Exercise brief - Reproduce the lines starting at the one containing "Viewport: 892px width, 776px" and ending at the one containing "coord(730,9)", replacing "clock" with "timer" and leaving everything else unchanged.

┄┄┄┄┄┄┄┄┄┄┄┄┄┄┄┄┄┄┄┄

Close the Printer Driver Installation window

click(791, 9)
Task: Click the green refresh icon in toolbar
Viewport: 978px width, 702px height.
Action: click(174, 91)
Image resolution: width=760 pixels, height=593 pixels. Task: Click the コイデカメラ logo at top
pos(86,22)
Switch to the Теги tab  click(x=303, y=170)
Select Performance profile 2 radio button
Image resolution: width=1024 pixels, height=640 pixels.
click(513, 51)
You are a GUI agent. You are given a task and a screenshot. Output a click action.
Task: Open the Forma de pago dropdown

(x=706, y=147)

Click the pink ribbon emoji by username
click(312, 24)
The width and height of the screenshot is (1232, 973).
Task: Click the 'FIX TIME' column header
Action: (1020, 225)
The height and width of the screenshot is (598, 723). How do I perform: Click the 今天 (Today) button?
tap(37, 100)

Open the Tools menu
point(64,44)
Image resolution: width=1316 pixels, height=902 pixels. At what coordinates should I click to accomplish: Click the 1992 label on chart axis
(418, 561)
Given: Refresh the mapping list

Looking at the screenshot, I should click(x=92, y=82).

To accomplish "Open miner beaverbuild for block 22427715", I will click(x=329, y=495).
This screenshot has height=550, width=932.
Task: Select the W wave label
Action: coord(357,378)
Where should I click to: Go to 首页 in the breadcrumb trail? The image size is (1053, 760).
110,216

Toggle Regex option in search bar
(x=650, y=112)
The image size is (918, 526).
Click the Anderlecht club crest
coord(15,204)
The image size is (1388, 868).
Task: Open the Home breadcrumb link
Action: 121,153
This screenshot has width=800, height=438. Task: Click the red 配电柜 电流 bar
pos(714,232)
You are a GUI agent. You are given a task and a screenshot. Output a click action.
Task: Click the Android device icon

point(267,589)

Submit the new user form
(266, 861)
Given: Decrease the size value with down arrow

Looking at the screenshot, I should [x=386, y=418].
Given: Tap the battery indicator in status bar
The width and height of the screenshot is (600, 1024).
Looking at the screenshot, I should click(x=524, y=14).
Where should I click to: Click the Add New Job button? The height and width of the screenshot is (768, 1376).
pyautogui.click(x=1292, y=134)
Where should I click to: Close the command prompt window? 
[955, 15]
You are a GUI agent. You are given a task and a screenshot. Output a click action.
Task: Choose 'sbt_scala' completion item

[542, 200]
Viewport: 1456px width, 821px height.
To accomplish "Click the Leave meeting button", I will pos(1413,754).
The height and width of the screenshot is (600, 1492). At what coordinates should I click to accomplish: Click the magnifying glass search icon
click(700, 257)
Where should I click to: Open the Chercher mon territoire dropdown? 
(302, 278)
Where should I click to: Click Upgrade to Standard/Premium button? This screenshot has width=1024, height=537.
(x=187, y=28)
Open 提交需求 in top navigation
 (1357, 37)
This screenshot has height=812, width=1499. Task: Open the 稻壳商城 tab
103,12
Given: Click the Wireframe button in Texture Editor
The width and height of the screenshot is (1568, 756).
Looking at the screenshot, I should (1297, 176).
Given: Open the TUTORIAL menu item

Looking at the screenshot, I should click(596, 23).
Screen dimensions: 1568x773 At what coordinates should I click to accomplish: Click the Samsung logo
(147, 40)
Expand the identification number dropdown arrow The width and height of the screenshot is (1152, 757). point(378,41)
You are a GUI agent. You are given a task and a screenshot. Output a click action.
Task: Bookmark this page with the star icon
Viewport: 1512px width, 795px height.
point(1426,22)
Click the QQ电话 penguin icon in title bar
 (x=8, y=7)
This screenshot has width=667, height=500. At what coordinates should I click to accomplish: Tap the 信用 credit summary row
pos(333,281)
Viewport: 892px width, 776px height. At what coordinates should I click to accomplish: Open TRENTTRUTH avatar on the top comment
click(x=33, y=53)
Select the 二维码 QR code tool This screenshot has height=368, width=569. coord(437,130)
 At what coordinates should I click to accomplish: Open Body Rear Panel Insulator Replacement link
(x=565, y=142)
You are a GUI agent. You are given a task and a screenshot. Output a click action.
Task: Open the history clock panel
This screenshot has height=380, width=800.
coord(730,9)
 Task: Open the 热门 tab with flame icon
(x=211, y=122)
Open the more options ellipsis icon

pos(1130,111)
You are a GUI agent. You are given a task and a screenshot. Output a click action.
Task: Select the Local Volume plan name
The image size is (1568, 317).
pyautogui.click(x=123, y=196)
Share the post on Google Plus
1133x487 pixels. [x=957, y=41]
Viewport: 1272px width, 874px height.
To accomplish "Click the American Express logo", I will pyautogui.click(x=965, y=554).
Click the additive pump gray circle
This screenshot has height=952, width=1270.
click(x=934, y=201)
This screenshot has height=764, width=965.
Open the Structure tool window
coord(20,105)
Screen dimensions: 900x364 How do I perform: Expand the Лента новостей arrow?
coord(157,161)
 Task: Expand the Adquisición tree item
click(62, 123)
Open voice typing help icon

┄┄┄┄┄┄┄┄┄┄┄┄┄┄┄┄┄┄┄┄

Result of this exercise -
Viewport: 892px width, 776px height. At what coordinates should I click to accomplish: Open TRENTTRUTH avatar on the top comment
click(x=33, y=53)
Select the 二维码 QR code tool This screenshot has height=368, width=569. coord(437,130)
 At what coordinates should I click to accomplish: Open Body Rear Panel Insulator Replacement link
(x=565, y=142)
You are a GUI agent. You are given a task and a screenshot. Output a click action.
Task: Open the history timer panel
This screenshot has height=380, width=800.
coord(730,9)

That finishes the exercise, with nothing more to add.